O que fazer: Apresente todas as linhas do material a seguir em forma de lista numerada, sem as linhas em branco. Deixe as imagens de fora da resposta.

Material fornecido:
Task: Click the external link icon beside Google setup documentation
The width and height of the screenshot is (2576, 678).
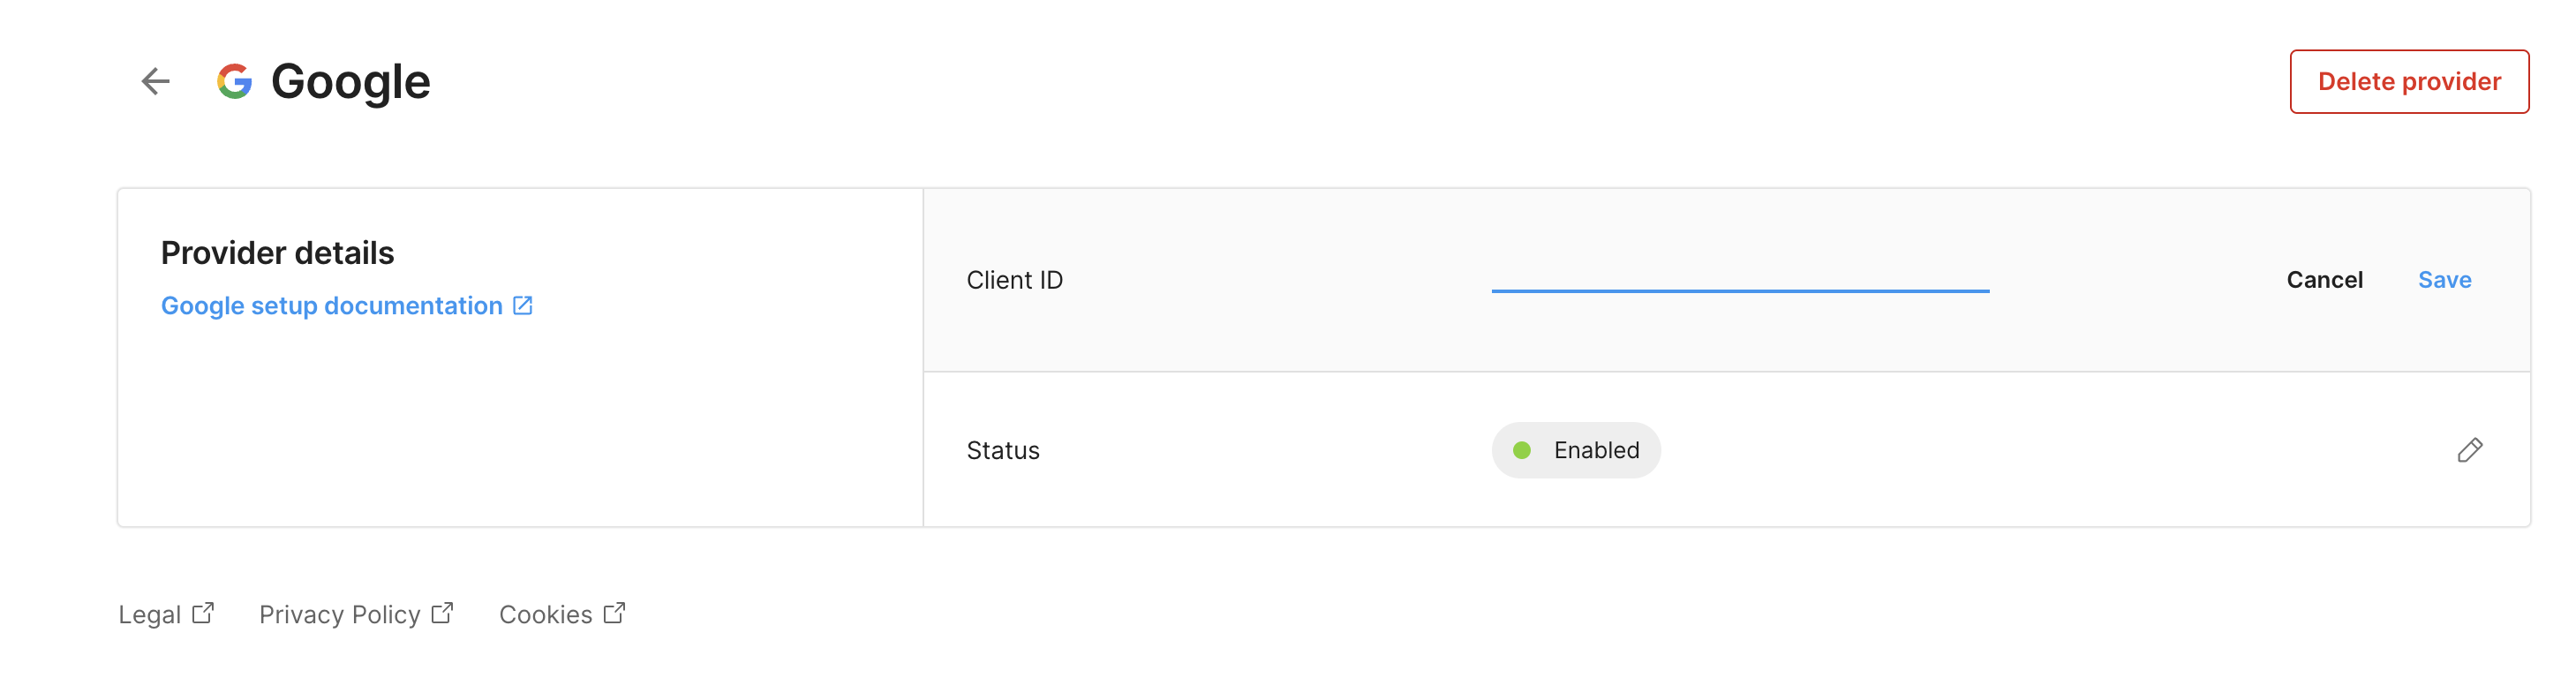Action: tap(522, 305)
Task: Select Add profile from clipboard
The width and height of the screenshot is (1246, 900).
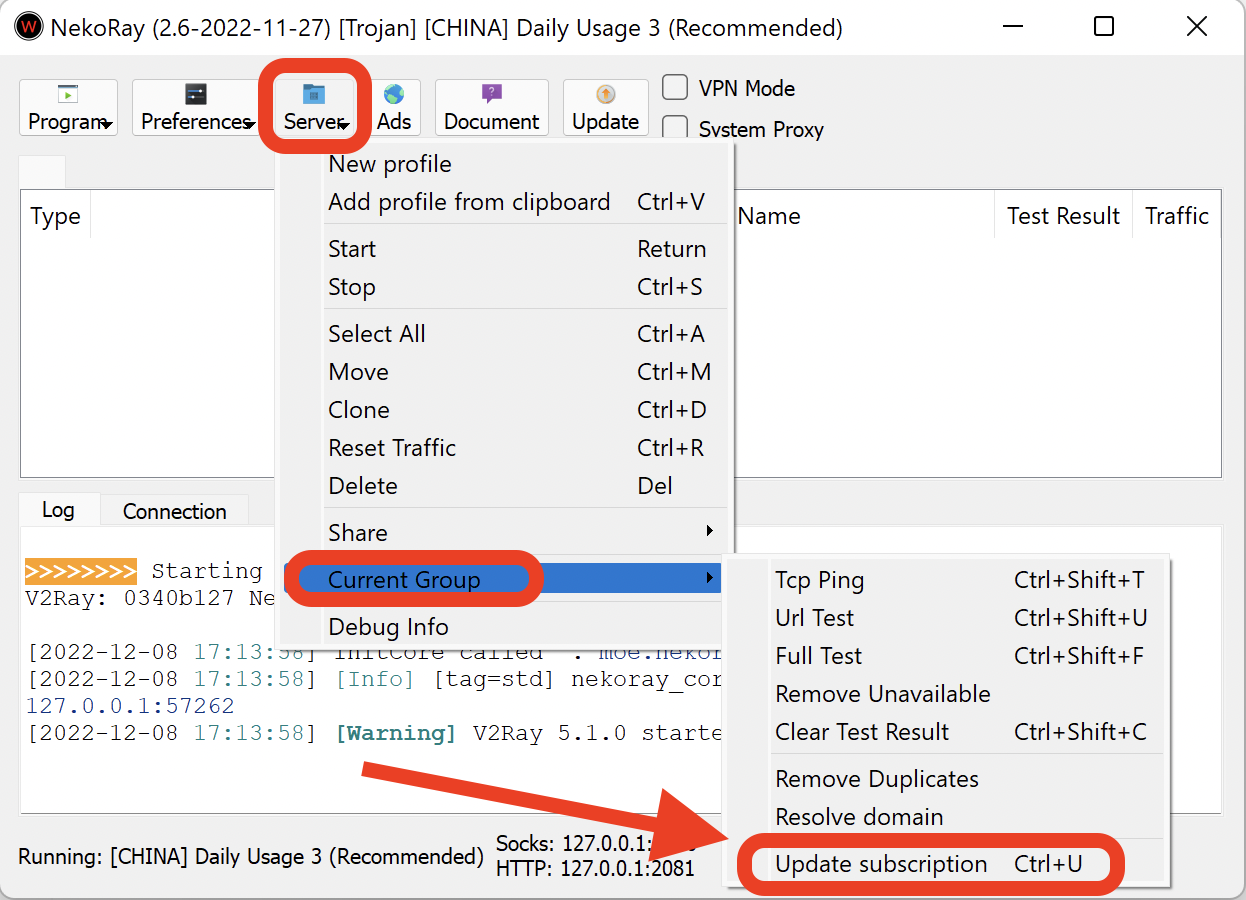Action: pyautogui.click(x=470, y=202)
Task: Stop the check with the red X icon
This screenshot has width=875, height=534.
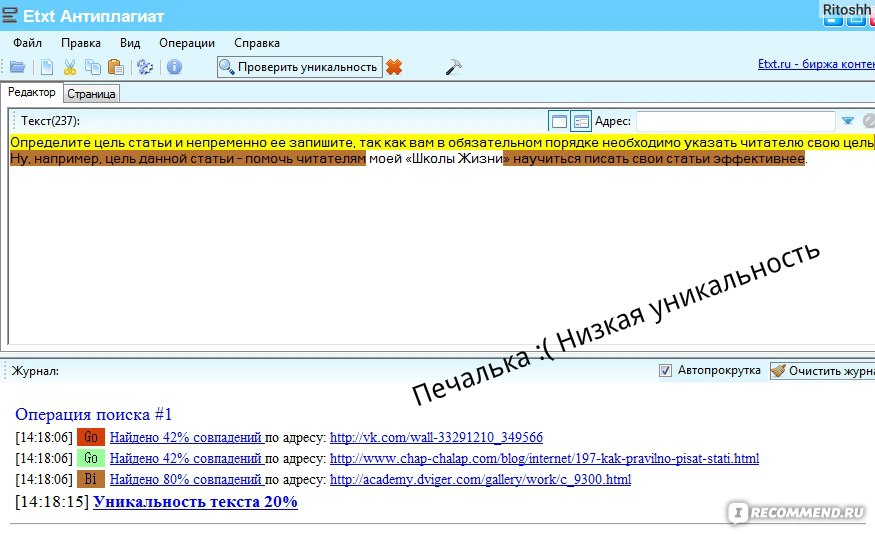Action: click(394, 67)
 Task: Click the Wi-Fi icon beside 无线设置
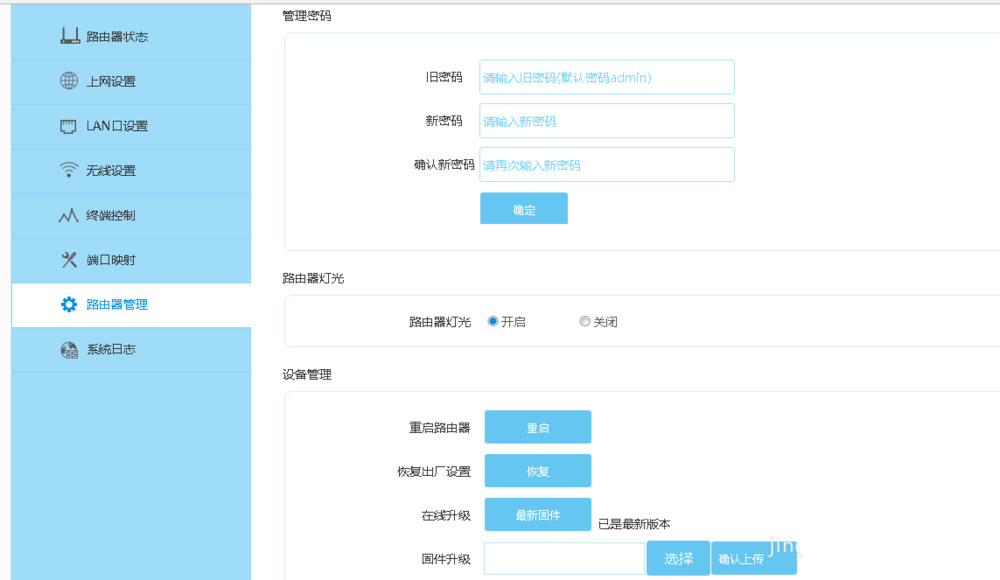coord(67,170)
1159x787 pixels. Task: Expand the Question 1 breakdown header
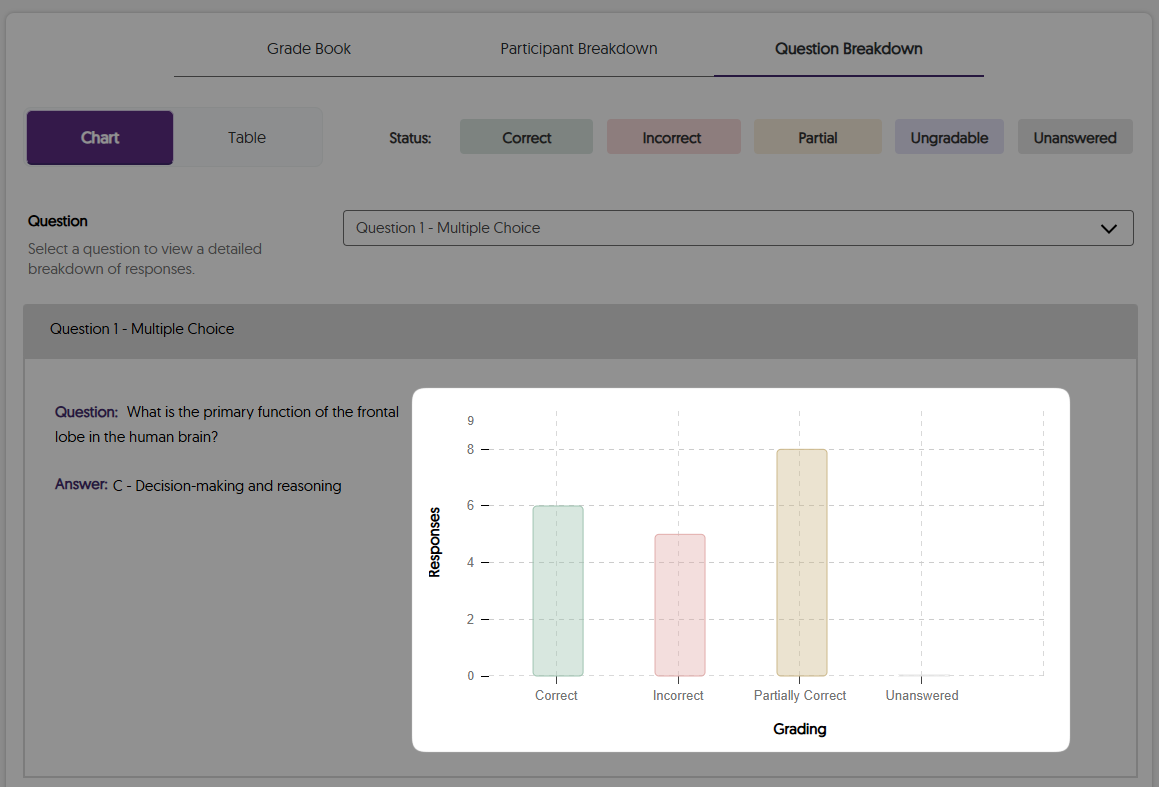(x=141, y=328)
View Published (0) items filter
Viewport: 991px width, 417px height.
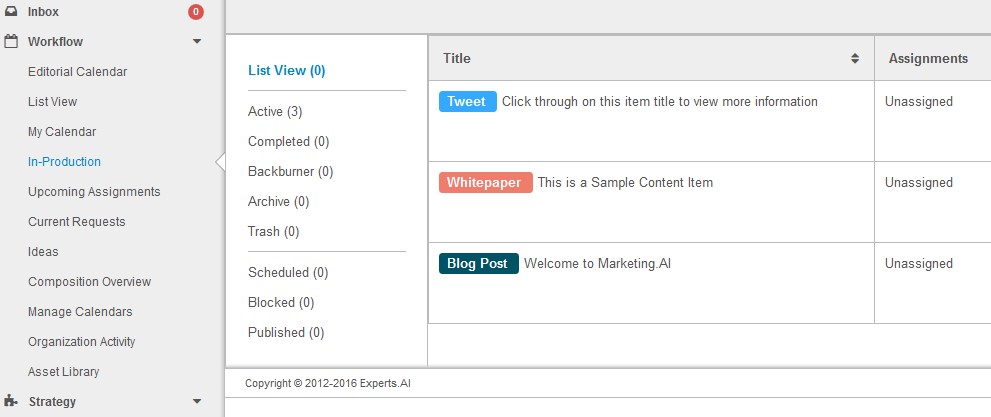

Resultado abaixo:
1. Task: Click the external link icon beside Google setup documentation
2. The width and height of the screenshot is (2576, 678).
3. Action: tap(522, 305)
4. Task: Select Add profile from clipboard
5. The width and height of the screenshot is (1246, 900).
6. Action: pyautogui.click(x=470, y=202)
7. Task: Stop the check with the red X icon
8. This screenshot has width=875, height=534.
9. Action: click(394, 67)
10.  Task: Click the Wi-Fi icon beside 无线设置
11. coord(67,170)
12. 1159x787 pixels. Task: Expand the Question 1 breakdown header
13. (x=141, y=328)
14. View Published (0) items filter
15. Viewport: 991px width, 417px height.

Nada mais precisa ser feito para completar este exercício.